Ma had no way of knowing that four months later, his chance would come. That soon, he would play in games he grew up ogling over on TV in Greensboro. All he knew was that he loved basketball too much to walk away. Ma poured hours of practice into the sport, fueled by a passion that burned brighter with every obstacle, every ‘no.’ While the apparent hopelessness stung, pain couldn’t crush his spirit. He only knew what he needed to tell Davis — yes. He would return to JV.

One year was all he needed.

‘He discovered a passion’

 Ma stepped outside into a cold rain that he only noticed for how odd it looked over his beaming face.

Then a freshman, Ma was leaving a philosophy test when he saw the email from Davis,  announcing the roster. Ma scrolled through the list and — there it was. Kane Ma. He made the team.

An obvious choice for Davis. Just look at how Ma seamlessly wove around the court with his speed and ball handling, not even slightly slowed by dribbling. More importantly, an impeccable work ethic bolstered his talent.
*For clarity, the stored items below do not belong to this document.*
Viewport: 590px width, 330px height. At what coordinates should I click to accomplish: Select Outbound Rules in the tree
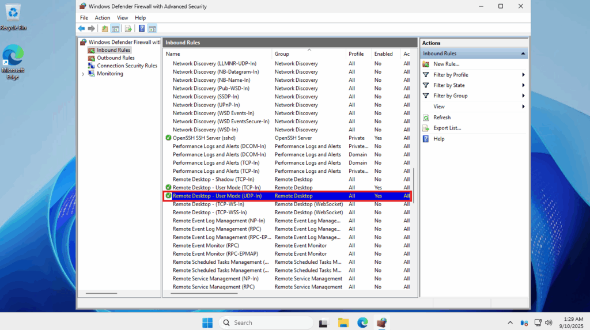click(x=115, y=58)
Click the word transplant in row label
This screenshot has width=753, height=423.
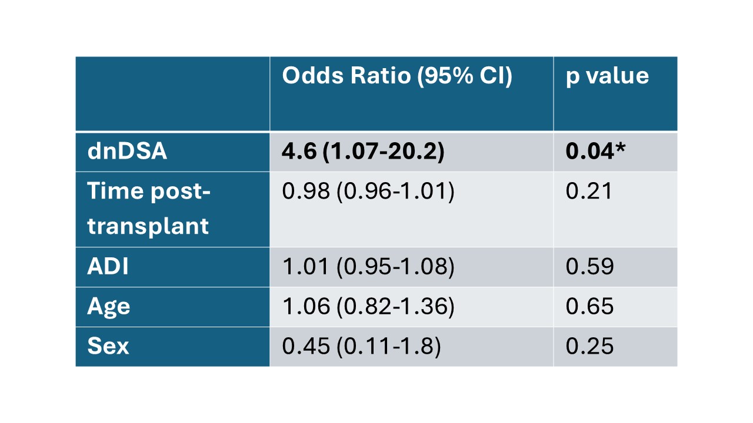pyautogui.click(x=148, y=226)
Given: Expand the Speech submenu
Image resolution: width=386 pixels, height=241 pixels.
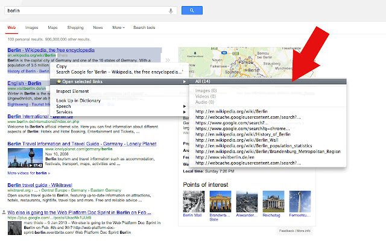Looking at the screenshot, I should [63, 106].
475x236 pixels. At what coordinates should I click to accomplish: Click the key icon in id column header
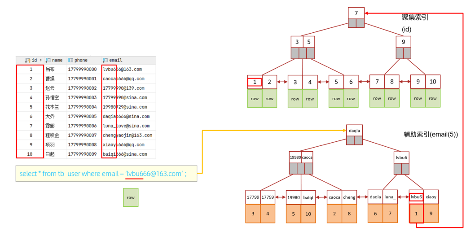pos(28,60)
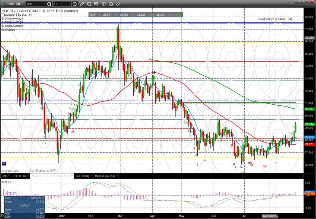Close the MACD indicator tab

71,176
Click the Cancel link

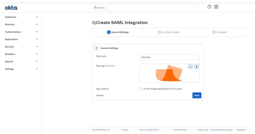pos(100,95)
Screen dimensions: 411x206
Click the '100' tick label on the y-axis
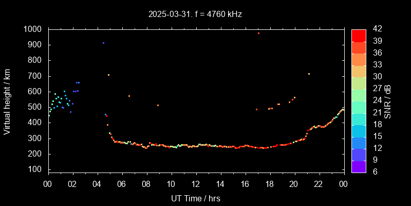[37, 169]
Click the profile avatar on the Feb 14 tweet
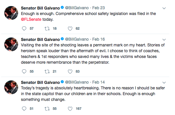175x115 pixels. click(11, 87)
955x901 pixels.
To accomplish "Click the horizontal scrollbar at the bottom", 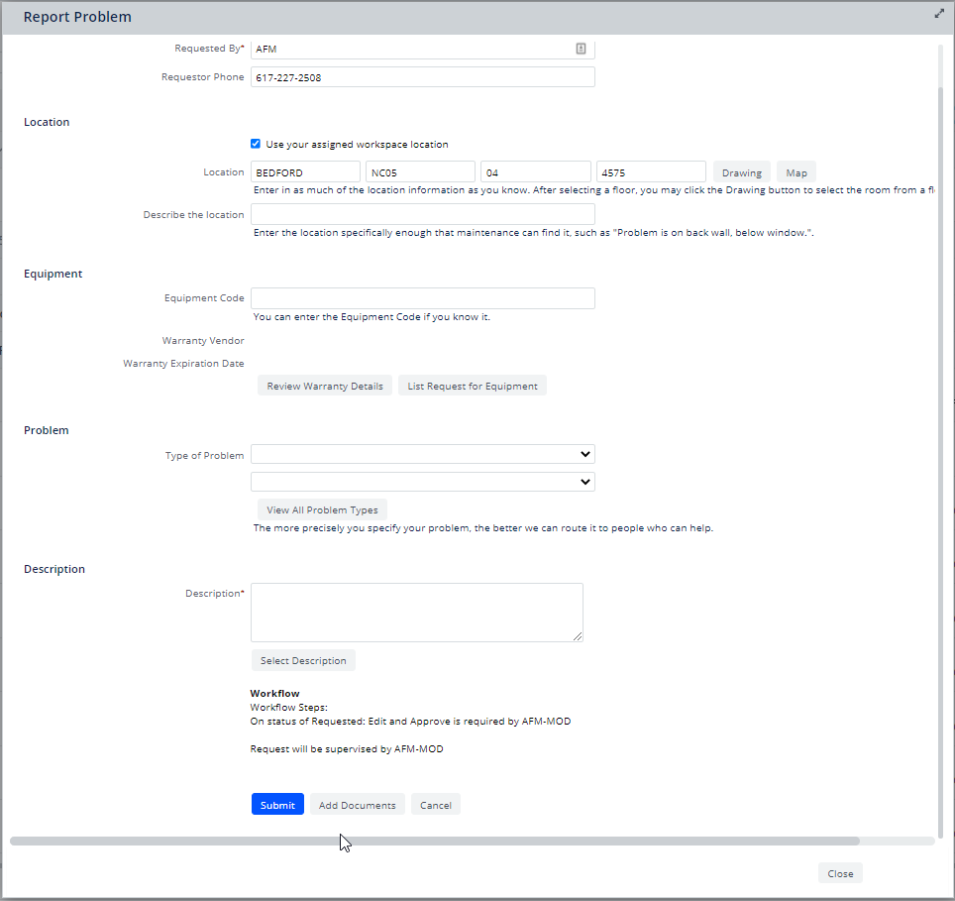I will point(434,841).
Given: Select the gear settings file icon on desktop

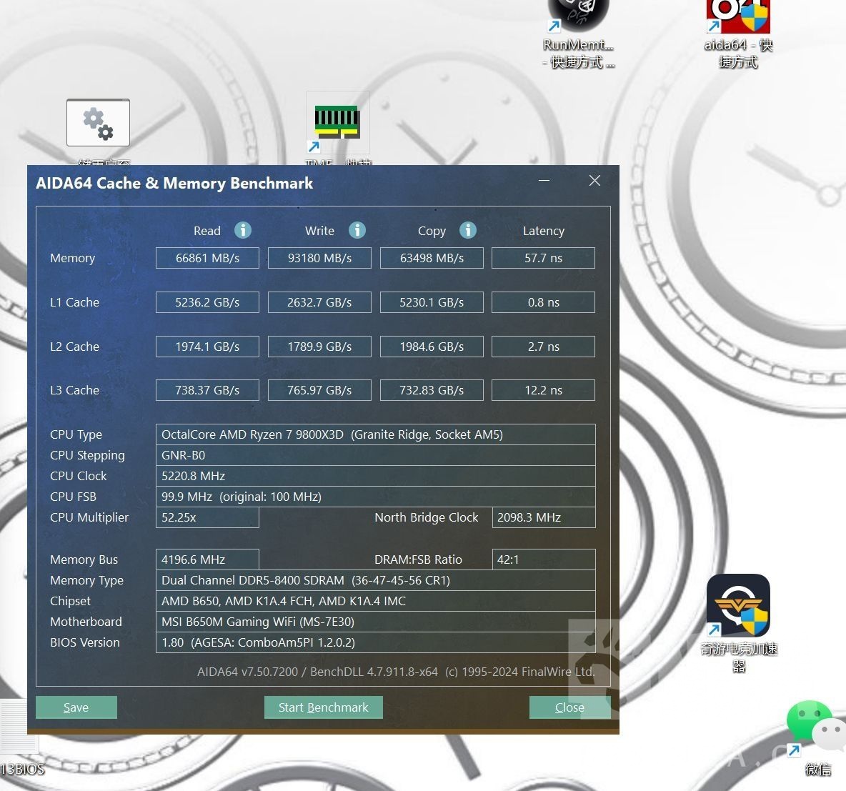Looking at the screenshot, I should [98, 123].
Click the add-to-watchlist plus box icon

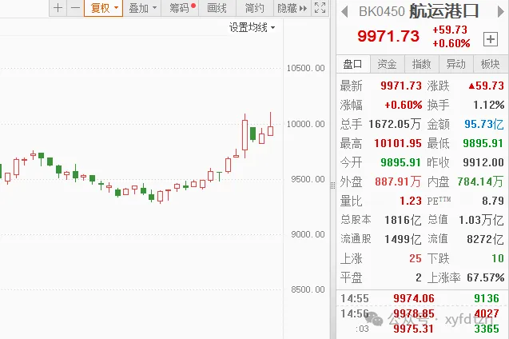[x=491, y=39]
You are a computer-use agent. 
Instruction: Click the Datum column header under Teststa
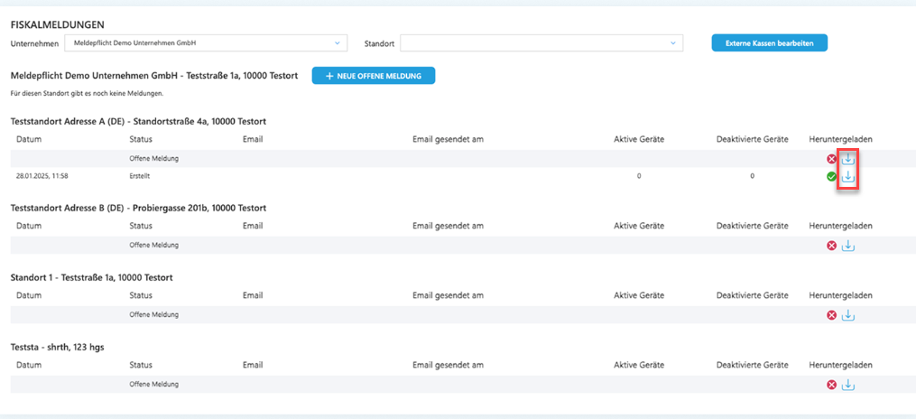[x=29, y=365]
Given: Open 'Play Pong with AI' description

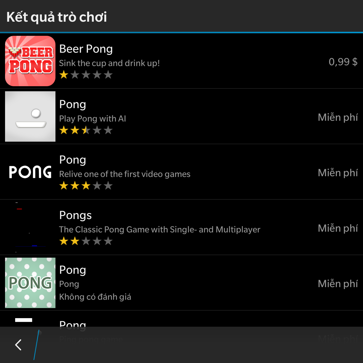Looking at the screenshot, I should pos(93,119).
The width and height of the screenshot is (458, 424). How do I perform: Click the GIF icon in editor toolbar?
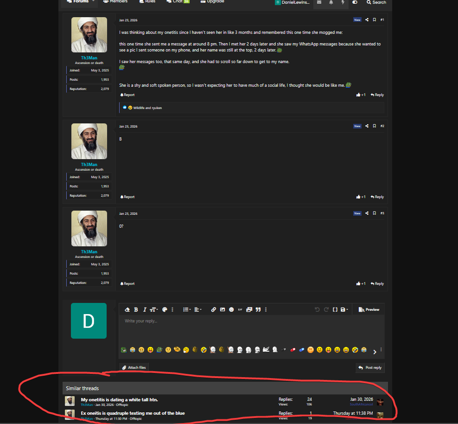click(x=240, y=309)

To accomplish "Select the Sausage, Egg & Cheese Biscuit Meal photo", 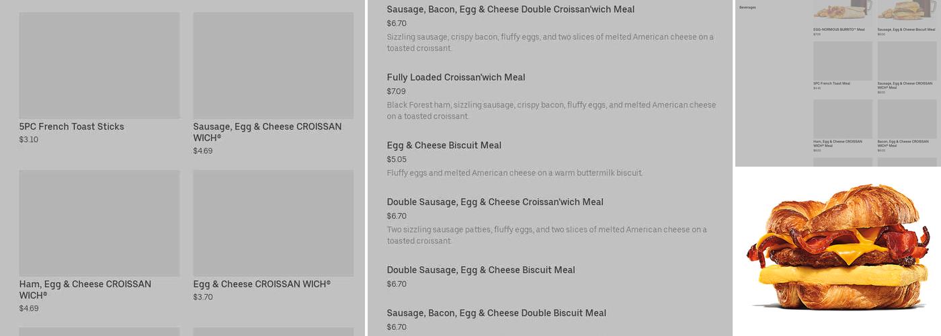I will point(907,10).
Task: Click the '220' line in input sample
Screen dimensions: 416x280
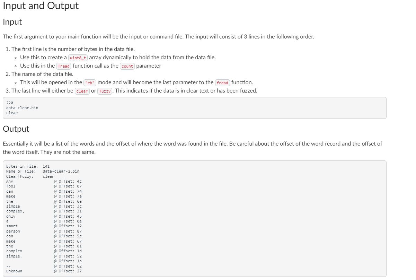Action: point(10,103)
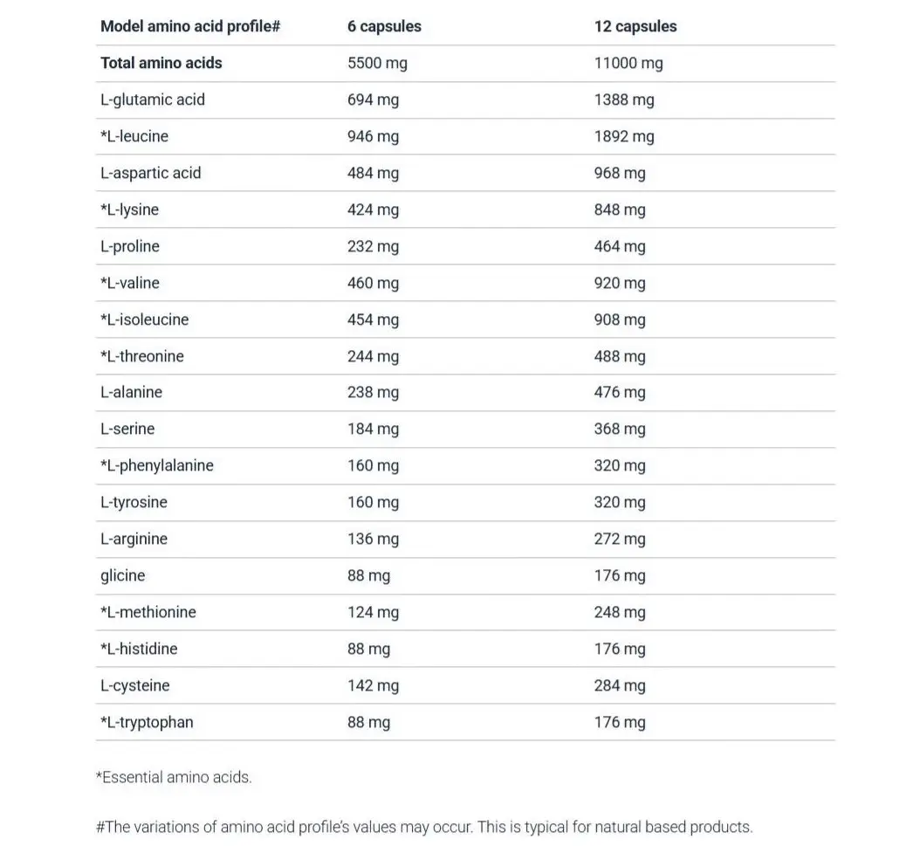Click the *L-lysine row label

129,210
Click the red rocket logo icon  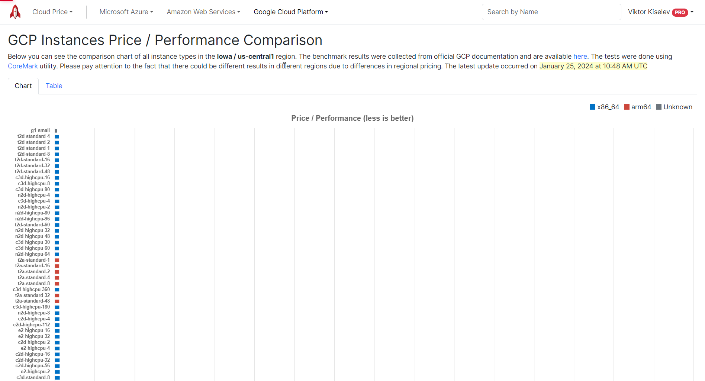[15, 12]
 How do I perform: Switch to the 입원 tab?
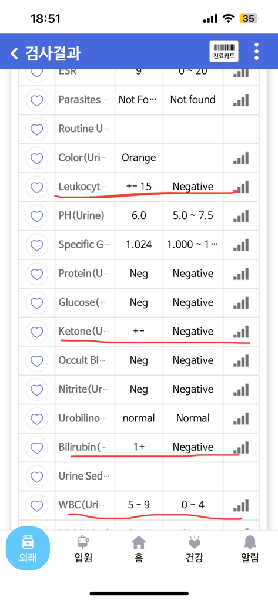click(x=83, y=549)

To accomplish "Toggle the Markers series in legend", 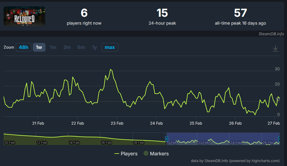I will coord(156,154).
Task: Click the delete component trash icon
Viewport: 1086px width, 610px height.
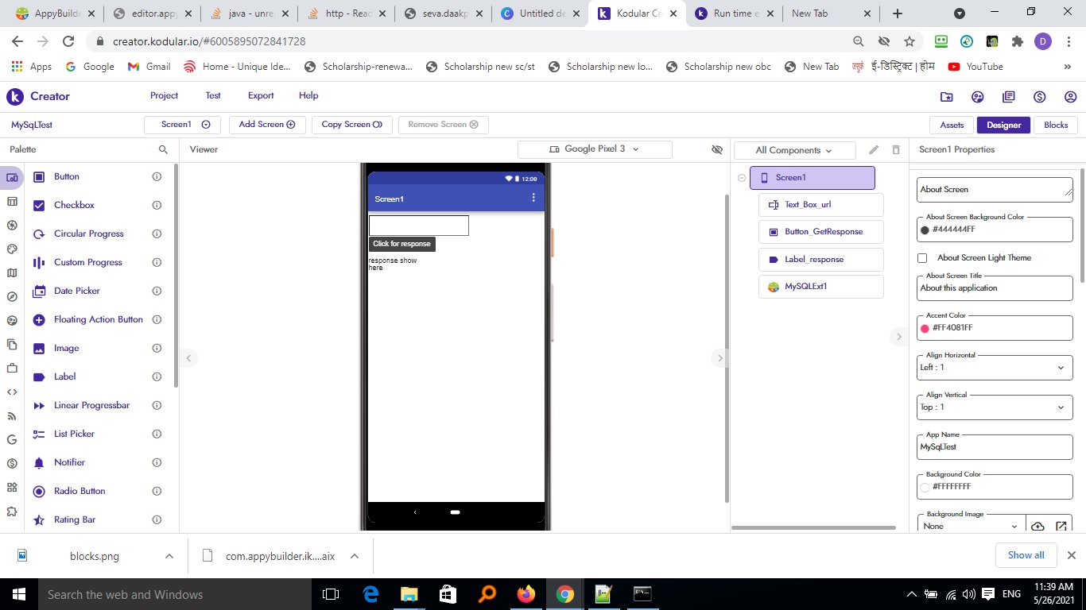Action: tap(896, 150)
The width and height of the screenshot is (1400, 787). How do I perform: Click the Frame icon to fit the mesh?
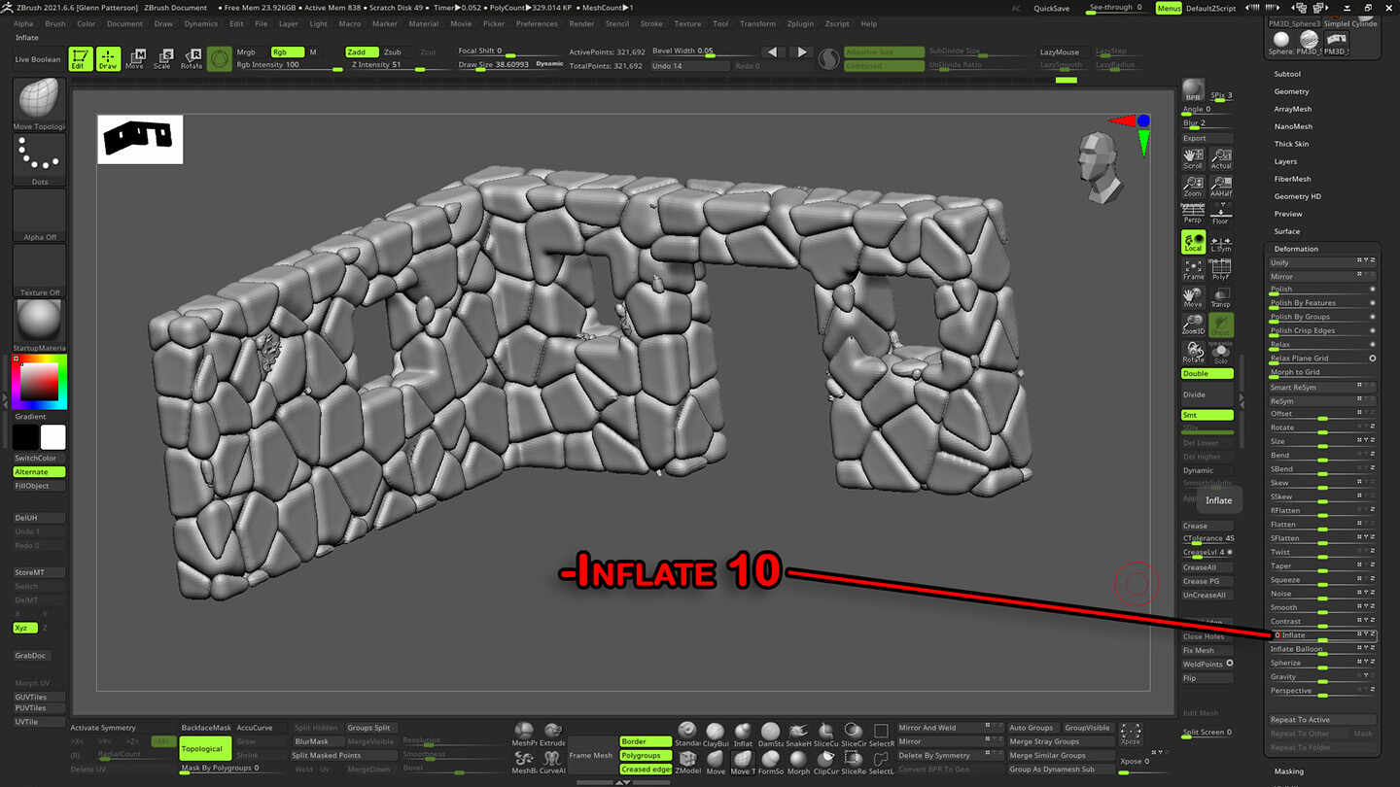tap(1192, 269)
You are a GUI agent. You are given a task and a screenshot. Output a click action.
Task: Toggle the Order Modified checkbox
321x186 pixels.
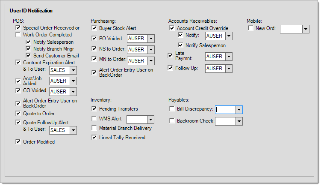[x=18, y=142]
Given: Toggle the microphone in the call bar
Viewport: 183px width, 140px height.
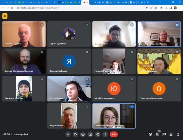Looking at the screenshot, I should tap(68, 134).
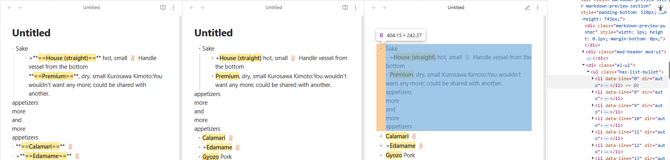Click the accessibility icon in the DevTools panel

tap(661, 8)
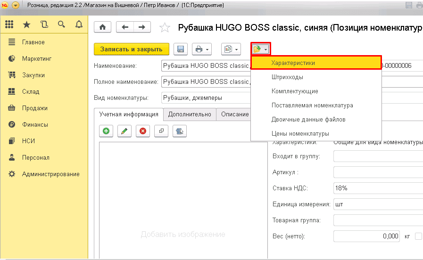Click the Записать и закрыть button

pyautogui.click(x=131, y=49)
“The first five minutes I saw him, I knew that I wanted him on the JV team,” Davis said.

That didn’t happen often. Ma was used to fighting to prove his worth. First, he was cut from the middle school team. Basketball had been how he exercised and made friends. But not anymore. Ma got serious. He shot baskets in his driveway for hours, studied players he admired and drilled dribbling in his garage.

Still not enough. As a junior, Ma was cut from Northwest Guilford High School’s varsity team. He wanted to play in college, and failure hardened his resolve. Good enough wouldn’t cut it, he decided. He had to be the best.

That meant he needed to leave. Ma had the talent to play at Northwest Guilford, but no recognition. His thoughts circled around transferring, and that summer he found a destination — New Garden Friends School. This was Ma’s chance. One last door to collegiate play.

For one month, Dan Ma wrestled with whether to allow his son to transfer, concerned about private school expenses and the risk his son would regret switching schools in his final year. But Kane’s determination compelled him.

“It’s not too hard for me to make that decision,” Dan Ma said. “He knew a lot of the kids. He discovered a passion.”

The move paid off; as a senior Ma earned scholarship offers from several Division Two schools. But he was also accepted to North Carolina, the right academic fit, leaving Ma conflicted. Until he learned about UNC’s JV team.

He was sold.

On JV, Ma met players as motivated as he was. Each day, he practiced in the Smith Center in awe of his teammates, bound by a shared desire to play for the team whose banners adorned the rafters above them.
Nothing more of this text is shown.